Born in Philadelphia and raised in New Jersey, he received his degree from the Eastman School of Music in Rochester, N.Y. in 1941, then moved to California. He enlisted in the Army Air Corps in 1942 and became a bandleader at bases in California and Arizona.

After the war, he began working for CBS Radio, composing for such shows as "The Adventures of Sam Spade, Detective" and "Yours Truly, Johnny Dollar." From 1948 to 1960, he worked as an orchestrator and arranger at MGM, including work on the musicals "Show Boat," "The Band Wagon," "Seven Brides for Seven Brothers," "Guys and Dolls," "It's Always Fair Weather," "Funny Face" and "Gigi."
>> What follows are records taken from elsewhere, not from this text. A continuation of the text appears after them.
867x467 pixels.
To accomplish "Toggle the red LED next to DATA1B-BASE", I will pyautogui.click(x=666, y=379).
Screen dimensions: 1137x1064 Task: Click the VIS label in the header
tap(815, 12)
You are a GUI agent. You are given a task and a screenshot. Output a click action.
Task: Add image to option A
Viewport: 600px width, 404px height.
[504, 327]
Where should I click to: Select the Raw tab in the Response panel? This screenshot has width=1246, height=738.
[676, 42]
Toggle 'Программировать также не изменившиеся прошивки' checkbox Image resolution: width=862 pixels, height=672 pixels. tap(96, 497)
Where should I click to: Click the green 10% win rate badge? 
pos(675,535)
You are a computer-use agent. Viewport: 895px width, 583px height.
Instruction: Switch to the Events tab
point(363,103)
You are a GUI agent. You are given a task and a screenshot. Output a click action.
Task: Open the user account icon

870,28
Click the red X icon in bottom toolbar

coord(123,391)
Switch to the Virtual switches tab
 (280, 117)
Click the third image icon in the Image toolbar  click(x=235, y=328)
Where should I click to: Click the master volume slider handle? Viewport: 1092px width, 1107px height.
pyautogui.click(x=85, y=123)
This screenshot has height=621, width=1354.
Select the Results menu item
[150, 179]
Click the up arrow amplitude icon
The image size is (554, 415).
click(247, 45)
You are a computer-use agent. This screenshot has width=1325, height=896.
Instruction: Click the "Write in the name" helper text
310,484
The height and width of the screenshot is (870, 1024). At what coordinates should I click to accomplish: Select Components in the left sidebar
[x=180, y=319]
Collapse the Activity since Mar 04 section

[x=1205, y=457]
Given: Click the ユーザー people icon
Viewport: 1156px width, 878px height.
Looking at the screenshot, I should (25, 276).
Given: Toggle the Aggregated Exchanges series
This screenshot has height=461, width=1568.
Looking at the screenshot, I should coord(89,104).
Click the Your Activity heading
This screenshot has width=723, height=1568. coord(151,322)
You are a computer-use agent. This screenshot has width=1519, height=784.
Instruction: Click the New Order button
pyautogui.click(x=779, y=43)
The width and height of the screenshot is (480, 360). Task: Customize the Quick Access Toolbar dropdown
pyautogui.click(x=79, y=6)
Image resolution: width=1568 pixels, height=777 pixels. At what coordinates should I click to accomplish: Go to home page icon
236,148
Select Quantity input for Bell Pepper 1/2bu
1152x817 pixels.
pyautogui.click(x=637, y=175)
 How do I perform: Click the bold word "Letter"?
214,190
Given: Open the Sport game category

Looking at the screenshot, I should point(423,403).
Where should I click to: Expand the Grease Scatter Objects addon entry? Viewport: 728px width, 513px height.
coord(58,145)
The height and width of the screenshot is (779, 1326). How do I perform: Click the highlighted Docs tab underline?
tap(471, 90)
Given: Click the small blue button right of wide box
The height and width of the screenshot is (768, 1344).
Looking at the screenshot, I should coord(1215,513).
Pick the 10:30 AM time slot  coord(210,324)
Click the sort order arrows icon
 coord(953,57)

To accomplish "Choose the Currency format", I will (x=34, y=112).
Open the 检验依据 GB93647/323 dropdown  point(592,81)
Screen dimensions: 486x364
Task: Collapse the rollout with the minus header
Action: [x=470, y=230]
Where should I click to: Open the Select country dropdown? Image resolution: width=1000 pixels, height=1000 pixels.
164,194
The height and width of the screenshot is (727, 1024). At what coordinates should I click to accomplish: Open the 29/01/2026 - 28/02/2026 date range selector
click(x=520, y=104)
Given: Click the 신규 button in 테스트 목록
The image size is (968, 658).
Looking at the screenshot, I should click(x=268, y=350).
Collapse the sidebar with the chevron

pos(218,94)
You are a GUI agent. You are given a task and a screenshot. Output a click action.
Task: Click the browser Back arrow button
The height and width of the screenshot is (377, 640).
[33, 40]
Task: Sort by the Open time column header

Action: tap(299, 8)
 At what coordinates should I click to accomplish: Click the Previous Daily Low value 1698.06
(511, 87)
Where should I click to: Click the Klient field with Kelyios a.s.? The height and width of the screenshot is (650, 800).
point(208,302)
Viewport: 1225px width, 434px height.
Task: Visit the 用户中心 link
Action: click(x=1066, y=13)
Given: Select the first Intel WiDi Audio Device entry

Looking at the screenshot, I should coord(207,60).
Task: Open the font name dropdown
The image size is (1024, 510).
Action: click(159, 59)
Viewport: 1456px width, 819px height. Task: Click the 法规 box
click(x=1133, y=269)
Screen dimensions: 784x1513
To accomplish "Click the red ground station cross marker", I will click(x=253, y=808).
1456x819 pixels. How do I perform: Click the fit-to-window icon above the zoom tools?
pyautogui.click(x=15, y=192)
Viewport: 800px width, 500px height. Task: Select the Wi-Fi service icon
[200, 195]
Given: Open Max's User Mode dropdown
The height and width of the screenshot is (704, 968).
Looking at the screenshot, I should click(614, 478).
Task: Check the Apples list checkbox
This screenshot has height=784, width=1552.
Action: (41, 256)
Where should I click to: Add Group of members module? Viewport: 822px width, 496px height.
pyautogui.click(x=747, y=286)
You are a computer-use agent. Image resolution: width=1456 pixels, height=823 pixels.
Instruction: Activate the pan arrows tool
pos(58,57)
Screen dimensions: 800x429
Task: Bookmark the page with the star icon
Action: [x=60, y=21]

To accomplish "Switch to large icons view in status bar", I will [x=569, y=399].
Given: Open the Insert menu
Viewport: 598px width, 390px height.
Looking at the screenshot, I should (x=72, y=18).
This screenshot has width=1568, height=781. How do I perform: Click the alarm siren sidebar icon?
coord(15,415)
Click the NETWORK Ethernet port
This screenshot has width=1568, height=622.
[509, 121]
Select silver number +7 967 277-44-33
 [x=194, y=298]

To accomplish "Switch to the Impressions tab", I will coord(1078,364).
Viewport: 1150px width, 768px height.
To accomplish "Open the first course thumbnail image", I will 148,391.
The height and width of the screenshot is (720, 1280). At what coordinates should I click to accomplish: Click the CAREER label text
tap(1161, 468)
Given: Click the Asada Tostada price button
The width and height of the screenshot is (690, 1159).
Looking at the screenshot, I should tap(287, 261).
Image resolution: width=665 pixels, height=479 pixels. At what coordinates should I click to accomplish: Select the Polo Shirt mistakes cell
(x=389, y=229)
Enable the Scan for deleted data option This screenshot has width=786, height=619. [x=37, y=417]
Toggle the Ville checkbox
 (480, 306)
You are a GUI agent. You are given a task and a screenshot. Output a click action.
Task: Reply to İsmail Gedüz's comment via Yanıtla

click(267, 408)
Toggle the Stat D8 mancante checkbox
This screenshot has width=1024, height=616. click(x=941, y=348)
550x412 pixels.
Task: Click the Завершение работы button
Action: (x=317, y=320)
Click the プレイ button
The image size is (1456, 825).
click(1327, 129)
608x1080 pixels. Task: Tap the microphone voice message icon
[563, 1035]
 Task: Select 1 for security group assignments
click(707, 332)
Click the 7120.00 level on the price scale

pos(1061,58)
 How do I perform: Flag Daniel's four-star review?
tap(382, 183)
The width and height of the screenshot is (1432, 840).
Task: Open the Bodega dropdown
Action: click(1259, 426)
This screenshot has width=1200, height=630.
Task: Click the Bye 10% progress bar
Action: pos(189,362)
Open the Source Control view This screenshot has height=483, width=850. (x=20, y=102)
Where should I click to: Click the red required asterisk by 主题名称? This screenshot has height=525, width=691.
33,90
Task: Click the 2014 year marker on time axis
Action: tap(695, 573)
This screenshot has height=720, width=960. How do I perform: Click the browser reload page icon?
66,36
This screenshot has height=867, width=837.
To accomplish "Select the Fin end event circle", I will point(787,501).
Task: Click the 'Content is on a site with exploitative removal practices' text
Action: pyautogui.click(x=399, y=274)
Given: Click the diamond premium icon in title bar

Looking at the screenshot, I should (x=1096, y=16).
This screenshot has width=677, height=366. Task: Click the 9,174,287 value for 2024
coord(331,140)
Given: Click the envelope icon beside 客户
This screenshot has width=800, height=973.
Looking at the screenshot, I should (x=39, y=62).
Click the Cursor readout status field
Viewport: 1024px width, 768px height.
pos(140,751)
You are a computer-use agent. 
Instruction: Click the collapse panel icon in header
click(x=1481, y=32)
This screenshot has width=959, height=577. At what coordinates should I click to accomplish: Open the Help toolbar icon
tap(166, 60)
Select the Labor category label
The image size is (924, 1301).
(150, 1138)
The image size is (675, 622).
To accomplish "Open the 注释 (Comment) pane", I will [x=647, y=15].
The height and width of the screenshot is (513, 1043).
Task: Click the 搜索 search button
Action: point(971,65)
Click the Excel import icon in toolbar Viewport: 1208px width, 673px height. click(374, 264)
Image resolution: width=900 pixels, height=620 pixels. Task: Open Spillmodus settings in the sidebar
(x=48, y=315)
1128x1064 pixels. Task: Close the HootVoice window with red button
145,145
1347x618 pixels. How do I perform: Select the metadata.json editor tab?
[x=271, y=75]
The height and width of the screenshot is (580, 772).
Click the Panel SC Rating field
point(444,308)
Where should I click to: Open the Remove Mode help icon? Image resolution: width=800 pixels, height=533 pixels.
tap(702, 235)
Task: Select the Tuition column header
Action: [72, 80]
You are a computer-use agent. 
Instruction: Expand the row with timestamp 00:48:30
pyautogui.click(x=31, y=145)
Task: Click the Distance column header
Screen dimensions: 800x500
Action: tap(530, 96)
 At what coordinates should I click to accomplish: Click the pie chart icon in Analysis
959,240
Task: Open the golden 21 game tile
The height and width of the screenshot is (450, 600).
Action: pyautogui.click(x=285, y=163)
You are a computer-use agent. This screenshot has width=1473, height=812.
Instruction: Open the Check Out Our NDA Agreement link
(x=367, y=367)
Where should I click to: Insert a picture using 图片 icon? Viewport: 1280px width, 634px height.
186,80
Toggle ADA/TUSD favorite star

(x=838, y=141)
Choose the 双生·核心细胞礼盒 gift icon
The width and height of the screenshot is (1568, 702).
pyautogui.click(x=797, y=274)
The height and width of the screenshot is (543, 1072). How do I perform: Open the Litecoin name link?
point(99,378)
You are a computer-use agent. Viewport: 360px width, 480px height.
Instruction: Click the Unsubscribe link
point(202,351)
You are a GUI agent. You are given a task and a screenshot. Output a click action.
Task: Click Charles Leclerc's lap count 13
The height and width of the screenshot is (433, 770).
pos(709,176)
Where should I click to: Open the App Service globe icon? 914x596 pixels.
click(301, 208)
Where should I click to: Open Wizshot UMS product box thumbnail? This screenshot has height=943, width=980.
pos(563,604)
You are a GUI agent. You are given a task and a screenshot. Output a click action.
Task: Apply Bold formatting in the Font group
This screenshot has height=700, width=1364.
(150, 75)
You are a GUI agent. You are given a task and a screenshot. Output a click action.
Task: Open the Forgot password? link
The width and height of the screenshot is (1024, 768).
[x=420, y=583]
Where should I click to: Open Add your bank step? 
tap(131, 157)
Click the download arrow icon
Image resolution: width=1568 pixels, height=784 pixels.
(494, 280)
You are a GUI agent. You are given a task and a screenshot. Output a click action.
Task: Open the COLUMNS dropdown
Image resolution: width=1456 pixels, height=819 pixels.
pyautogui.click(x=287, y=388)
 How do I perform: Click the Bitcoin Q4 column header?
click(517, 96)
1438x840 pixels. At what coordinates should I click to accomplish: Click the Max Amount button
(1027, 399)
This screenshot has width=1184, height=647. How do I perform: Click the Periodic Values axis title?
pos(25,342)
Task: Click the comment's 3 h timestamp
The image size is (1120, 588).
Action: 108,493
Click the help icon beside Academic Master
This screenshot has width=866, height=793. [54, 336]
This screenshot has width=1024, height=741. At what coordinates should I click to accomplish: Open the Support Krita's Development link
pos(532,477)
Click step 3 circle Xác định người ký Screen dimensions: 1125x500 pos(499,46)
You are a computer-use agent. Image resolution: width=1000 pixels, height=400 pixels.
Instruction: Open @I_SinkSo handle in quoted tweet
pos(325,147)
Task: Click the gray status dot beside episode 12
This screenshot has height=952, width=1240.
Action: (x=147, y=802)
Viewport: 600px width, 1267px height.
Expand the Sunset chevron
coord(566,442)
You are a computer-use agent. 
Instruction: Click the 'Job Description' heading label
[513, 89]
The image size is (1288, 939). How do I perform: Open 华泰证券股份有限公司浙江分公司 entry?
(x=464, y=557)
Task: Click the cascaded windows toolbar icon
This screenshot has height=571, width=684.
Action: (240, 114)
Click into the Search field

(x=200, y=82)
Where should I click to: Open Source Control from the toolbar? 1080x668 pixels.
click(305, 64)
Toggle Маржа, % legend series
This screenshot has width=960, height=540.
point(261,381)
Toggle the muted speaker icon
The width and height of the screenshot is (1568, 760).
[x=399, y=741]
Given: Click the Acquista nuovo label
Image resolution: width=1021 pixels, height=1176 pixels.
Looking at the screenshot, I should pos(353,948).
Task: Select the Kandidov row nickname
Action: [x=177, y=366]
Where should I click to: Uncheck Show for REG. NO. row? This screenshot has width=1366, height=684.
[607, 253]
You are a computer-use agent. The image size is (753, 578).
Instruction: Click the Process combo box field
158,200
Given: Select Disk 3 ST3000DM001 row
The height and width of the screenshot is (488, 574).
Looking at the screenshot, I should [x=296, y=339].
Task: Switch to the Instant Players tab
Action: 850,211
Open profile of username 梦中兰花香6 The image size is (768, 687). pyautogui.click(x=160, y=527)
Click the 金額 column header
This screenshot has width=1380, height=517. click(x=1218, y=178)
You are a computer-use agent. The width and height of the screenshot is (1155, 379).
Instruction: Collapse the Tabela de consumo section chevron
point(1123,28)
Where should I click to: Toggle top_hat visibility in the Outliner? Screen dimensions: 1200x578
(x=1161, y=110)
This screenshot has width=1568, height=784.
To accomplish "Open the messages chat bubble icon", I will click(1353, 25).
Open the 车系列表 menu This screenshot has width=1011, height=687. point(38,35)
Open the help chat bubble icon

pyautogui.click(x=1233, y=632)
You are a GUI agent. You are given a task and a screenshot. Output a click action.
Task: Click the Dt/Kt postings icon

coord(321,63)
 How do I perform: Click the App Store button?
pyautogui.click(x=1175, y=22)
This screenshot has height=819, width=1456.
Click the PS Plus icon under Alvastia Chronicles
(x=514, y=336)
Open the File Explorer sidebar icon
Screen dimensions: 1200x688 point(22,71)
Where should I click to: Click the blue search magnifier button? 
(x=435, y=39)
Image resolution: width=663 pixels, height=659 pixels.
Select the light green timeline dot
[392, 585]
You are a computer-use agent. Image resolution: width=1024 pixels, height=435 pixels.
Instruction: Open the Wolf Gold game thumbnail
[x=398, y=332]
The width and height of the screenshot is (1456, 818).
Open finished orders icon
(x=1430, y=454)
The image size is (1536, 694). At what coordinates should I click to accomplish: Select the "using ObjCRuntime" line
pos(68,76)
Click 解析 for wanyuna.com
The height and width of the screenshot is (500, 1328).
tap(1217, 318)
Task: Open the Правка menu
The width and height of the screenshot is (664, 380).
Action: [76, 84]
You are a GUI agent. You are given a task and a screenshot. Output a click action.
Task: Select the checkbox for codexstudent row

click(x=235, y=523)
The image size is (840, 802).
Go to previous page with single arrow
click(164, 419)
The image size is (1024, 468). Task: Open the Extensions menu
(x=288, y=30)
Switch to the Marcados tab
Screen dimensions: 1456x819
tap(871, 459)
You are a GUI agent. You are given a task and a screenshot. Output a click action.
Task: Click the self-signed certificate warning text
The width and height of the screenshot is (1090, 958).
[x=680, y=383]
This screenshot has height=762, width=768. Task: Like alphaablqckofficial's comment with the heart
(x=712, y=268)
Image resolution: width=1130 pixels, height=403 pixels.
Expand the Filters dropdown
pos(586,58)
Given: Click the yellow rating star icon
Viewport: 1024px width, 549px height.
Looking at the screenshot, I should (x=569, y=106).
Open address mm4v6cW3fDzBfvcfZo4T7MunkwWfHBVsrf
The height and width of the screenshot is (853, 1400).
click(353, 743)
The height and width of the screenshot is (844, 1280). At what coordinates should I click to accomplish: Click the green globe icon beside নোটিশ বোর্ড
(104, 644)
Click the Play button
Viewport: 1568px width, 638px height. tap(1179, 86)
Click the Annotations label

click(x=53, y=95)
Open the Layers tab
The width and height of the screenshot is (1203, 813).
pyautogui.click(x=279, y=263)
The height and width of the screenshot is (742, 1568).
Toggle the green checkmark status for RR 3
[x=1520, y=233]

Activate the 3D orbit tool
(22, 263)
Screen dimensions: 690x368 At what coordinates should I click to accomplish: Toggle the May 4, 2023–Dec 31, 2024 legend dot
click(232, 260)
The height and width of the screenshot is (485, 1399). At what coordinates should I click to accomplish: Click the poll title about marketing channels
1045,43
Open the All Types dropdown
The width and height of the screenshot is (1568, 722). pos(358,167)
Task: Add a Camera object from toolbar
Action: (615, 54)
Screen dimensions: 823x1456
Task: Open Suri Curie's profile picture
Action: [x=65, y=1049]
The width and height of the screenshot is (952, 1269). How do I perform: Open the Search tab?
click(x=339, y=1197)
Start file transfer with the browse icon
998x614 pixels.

He also scored a handful of films in the late 1950s, including Arthur Penn's "The Left-Handed Gun," but television became Courage's primary outlet for composition, including various episodes of TV series at Universal, MGM and Desilu. Most of Courage's 1960s output was at 20th Century-Fox, where Courage scored episodes of "Voyage to the Bottom of the Sea," "Daniel Boone," "Lost in Space," "Land of the Giants" and other series. His only TV theme other than "Star Trek" was for Fox's legal drama "Judd for the Defense."

In addition to his adaptation work on "The Pleasure Seekers" and "Doctor Dolittle," he contributed orchestrations to such '60s musicals as "Hello, Dolly!" at Fox and "My Fair Lady" at Warner Bros.

"Star Trek," which went on the air in 1966, became his most famous work. In addition to the fanfare, series theme and scores for two pilots, Courage composed the music for just four other episodes. He did far more work on "The Waltons," scoring over 100 episodes in the 1970s and early 1980s, plus four "Waltons" TV-movies in the '80s and '90s.

He received an Emmy nomination as composer on a "Medical Center" in 1973 and another as arranger for ABC's "Liberty Weekend" ceremonies in 1986. He also appeared onscreen as a conductor in the 1981 Luciana Pavarotti film "Yes, Giorgio."

As composing work in TV waned, Courage returned to orchestration for composer friends including John Williams ("Fiddler on the Roof," "The Poseidon Adventure," "Jurassic Park") and Jerry Goldsmith (""Basic Instinct," "The Mummy," "Air Force One"). He also adapted Williams' themes for "Superman IV: The Quest for Peace," and wrote orchestral arrangements for the Boston Pops, Barbra Streisand and Kathleen Battle.

He was among the founders of the Composers and Lyricists Guild of America, the union that represented composers and songwriters in Hollywood during the 1950s, '60s and '70s. He was also an award-winning photographer whose photos appeared in magazines such as Life and Colliers.

His third wife, the former Shirley Pumpelly, died in 2005. Survivors include four stepchildren and six grandchildren.